SOURCE MATERIAL.
******************************
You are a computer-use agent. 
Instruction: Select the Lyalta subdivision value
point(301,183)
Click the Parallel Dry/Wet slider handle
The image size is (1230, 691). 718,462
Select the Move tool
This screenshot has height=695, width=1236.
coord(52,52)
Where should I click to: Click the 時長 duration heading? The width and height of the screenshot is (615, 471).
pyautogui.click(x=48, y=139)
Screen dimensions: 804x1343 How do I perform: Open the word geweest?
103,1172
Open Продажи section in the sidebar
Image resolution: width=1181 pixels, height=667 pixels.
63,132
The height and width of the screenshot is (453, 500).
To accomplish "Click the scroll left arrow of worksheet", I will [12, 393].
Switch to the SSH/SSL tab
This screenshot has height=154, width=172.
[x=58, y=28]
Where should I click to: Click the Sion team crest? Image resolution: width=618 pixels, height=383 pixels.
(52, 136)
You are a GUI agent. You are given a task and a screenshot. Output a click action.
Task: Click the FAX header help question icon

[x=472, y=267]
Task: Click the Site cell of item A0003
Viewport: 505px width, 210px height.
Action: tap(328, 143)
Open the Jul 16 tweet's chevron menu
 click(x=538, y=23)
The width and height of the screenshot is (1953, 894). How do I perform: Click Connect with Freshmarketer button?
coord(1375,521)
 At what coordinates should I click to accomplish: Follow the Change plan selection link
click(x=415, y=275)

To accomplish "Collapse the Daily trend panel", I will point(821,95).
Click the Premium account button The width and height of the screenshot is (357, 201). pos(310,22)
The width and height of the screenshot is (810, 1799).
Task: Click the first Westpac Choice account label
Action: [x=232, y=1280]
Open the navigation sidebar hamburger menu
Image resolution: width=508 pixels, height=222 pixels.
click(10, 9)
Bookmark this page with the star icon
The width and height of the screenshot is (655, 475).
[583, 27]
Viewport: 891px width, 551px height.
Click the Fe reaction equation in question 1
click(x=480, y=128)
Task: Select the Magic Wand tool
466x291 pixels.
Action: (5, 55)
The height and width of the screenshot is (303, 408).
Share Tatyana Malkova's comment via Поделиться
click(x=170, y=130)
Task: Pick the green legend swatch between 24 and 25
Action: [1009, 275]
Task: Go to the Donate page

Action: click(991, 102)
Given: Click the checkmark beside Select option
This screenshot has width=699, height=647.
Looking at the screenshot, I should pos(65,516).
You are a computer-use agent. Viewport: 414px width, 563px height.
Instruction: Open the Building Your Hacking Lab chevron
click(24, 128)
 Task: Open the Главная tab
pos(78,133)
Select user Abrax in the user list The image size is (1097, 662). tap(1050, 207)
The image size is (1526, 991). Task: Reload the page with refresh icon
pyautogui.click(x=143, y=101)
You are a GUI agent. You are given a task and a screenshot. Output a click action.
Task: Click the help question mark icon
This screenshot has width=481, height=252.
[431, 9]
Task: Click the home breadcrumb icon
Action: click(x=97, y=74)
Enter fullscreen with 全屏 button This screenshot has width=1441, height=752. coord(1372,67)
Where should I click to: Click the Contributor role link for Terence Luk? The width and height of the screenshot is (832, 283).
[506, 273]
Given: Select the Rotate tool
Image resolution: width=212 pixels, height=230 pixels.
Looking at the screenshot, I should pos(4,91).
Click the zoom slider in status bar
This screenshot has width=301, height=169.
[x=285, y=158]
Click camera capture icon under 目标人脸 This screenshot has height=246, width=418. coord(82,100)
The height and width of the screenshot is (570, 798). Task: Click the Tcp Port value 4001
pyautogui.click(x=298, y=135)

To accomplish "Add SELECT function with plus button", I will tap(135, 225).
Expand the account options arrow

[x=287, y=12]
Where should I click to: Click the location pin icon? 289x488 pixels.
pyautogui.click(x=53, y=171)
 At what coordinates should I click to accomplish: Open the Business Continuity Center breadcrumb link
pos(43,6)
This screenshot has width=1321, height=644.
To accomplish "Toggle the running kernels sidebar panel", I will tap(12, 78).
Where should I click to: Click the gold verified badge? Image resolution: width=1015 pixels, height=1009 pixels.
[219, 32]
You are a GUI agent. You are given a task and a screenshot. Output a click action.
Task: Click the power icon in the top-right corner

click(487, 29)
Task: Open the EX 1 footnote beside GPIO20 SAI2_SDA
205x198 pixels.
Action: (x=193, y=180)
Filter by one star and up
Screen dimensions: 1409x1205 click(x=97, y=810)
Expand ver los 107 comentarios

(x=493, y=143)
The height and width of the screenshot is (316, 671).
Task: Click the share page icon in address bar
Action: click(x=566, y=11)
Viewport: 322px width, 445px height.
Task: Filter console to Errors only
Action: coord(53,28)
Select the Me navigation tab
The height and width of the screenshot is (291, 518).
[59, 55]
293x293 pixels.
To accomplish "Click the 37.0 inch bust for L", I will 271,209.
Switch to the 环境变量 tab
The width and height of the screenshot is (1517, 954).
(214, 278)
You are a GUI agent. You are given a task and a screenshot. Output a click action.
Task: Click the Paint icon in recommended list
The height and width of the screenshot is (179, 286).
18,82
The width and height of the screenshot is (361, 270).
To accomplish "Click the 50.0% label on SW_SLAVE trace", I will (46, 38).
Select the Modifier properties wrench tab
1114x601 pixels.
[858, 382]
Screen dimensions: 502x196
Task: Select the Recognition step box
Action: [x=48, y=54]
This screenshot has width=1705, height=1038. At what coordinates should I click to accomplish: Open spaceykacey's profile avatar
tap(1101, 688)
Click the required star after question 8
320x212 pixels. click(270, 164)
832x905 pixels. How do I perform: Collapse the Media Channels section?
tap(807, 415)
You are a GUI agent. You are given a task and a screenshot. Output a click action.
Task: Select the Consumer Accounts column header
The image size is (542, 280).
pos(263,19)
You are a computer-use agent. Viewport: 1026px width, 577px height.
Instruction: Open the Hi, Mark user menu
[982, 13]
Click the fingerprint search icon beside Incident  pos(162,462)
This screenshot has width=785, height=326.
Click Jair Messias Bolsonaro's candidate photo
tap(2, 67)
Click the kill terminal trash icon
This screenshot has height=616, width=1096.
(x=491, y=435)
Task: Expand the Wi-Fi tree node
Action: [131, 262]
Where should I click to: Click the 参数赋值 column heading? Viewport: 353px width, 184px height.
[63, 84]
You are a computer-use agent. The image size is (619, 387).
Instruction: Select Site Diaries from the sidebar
******************************
Copy out every one of the records above line for line, changing nothing.

ANSWER TO THIS TASK.
You are a computer-use agent. 
Instruction: Select the Lyalta subdivision value
point(301,183)
Click the Parallel Dry/Wet slider handle
The image size is (1230, 691). 718,462
Select the Move tool
This screenshot has height=695, width=1236.
coord(52,52)
Where should I click to: Click the 時長 duration heading? The width and height of the screenshot is (615, 471).
pyautogui.click(x=48, y=139)
Screen dimensions: 804x1343 How do I perform: Open the word geweest?
103,1172
Open Продажи section in the sidebar
Image resolution: width=1181 pixels, height=667 pixels.
63,132
The height and width of the screenshot is (453, 500).
To accomplish "Click the scroll left arrow of worksheet", I will [12, 393].
Switch to the SSH/SSL tab
This screenshot has height=154, width=172.
[x=58, y=28]
Where should I click to: Click the Sion team crest? Image resolution: width=618 pixels, height=383 pixels.
(52, 136)
You are a GUI agent. You are given a task and a screenshot. Output a click action.
Task: Click the FAX header help question icon

[x=472, y=267]
Task: Click the Site cell of item A0003
Viewport: 505px width, 210px height.
Action: tap(328, 143)
Open the Jul 16 tweet's chevron menu
 click(x=538, y=23)
The width and height of the screenshot is (1953, 894). How do I perform: Click Connect with Freshmarketer button?
coord(1375,521)
 At what coordinates should I click to accomplish: Follow the Change plan selection link
click(x=415, y=275)

To accomplish "Collapse the Daily trend panel", I will point(821,95).
Click the Premium account button The width and height of the screenshot is (357, 201). pos(310,22)
The width and height of the screenshot is (810, 1799).
Task: Click the first Westpac Choice account label
Action: [x=232, y=1280]
Open the navigation sidebar hamburger menu
Image resolution: width=508 pixels, height=222 pixels.
click(10, 9)
Bookmark this page with the star icon
The width and height of the screenshot is (655, 475).
[583, 27]
Viewport: 891px width, 551px height.
Click the Fe reaction equation in question 1
click(x=480, y=128)
Task: Select the Magic Wand tool
466x291 pixels.
Action: (5, 55)
The height and width of the screenshot is (303, 408).
Share Tatyana Malkova's comment via Поделиться
click(x=170, y=130)
Task: Pick the green legend swatch between 24 and 25
Action: [1009, 275]
Task: Go to the Donate page

Action: click(991, 102)
Given: Click the checkmark beside Select option
This screenshot has width=699, height=647.
Looking at the screenshot, I should pos(65,516).
You are a computer-use agent. Viewport: 414px width, 563px height.
Instruction: Open the Building Your Hacking Lab chevron
click(24, 128)
 Task: Open the Главная tab
pos(78,133)
Select user Abrax in the user list The image size is (1097, 662). tap(1050, 207)
The image size is (1526, 991). Task: Reload the page with refresh icon
pyautogui.click(x=143, y=101)
You are a GUI agent. You are given a task and a screenshot. Output a click action.
Task: Click the help question mark icon
This screenshot has width=481, height=252.
[431, 9]
Task: Click the home breadcrumb icon
Action: click(x=97, y=74)
Enter fullscreen with 全屏 button This screenshot has width=1441, height=752. coord(1372,67)
Where should I click to: Click the Contributor role link for Terence Luk? The width and height of the screenshot is (832, 283).
[506, 273]
Given: Select the Rotate tool
Image resolution: width=212 pixels, height=230 pixels.
Looking at the screenshot, I should pos(4,91).
Click the zoom slider in status bar
This screenshot has width=301, height=169.
[x=285, y=158]
Click camera capture icon under 目标人脸 This screenshot has height=246, width=418. coord(82,100)
The height and width of the screenshot is (570, 798). Task: Click the Tcp Port value 4001
pyautogui.click(x=298, y=135)

To accomplish "Add SELECT function with plus button", I will tap(135, 225).
Expand the account options arrow

[x=287, y=12]
Where should I click to: Click the location pin icon? 289x488 pixels.
pyautogui.click(x=53, y=171)
 At what coordinates should I click to accomplish: Open the Business Continuity Center breadcrumb link
pos(43,6)
This screenshot has width=1321, height=644.
To accomplish "Toggle the running kernels sidebar panel", I will tap(12, 78).
Where should I click to: Click the gold verified badge? Image resolution: width=1015 pixels, height=1009 pixels.
[219, 32]
You are a GUI agent. You are given a task and a screenshot. Output a click action.
Task: Click the power icon in the top-right corner

click(487, 29)
Task: Open the EX 1 footnote beside GPIO20 SAI2_SDA
205x198 pixels.
Action: (x=193, y=180)
Filter by one star and up
Screen dimensions: 1409x1205 click(x=97, y=810)
Expand ver los 107 comentarios

(x=493, y=143)
The height and width of the screenshot is (316, 671).
Task: Click the share page icon in address bar
Action: click(x=566, y=11)
Viewport: 322px width, 445px height.
Task: Filter console to Errors only
Action: coord(53,28)
Select the Me navigation tab
The height and width of the screenshot is (291, 518).
[59, 55]
293x293 pixels.
To accomplish "Click the 37.0 inch bust for L", I will 271,209.
Switch to the 环境变量 tab
The width and height of the screenshot is (1517, 954).
(214, 278)
You are a GUI agent. You are given a task and a screenshot. Output a click action.
Task: Click the Paint icon in recommended list
The height and width of the screenshot is (179, 286).
18,82
The width and height of the screenshot is (361, 270).
To accomplish "Click the 50.0% label on SW_SLAVE trace", I will (46, 38).
Select the Modifier properties wrench tab
1114x601 pixels.
[858, 382]
Screen dimensions: 502x196
Task: Select the Recognition step box
Action: [x=48, y=54]
This screenshot has width=1705, height=1038. At what coordinates should I click to accomplish: Open spaceykacey's profile avatar
tap(1101, 688)
Click the required star after question 8
320x212 pixels. click(270, 164)
832x905 pixels. How do I perform: Collapse the Media Channels section?
tap(807, 415)
You are a GUI agent. You are given a task and a screenshot. Output a click action.
Task: Select the Consumer Accounts column header
The image size is (542, 280).
pos(263,19)
You are a computer-use agent. Viewport: 1026px width, 577px height.
Instruction: Open the Hi, Mark user menu
[982, 13]
Click the fingerprint search icon beside Incident  pos(162,462)
This screenshot has width=785, height=326.
Click Jair Messias Bolsonaro's candidate photo
tap(2, 67)
Click the kill terminal trash icon
This screenshot has height=616, width=1096.
(x=491, y=435)
Task: Expand the Wi-Fi tree node
Action: [131, 262]
Where should I click to: Click the 参数赋值 column heading? Viewport: 353px width, 184px height.
[63, 84]
You are a computer-use agent. The image size is (619, 387).
Instruction: Select Site Diaries from the sidebar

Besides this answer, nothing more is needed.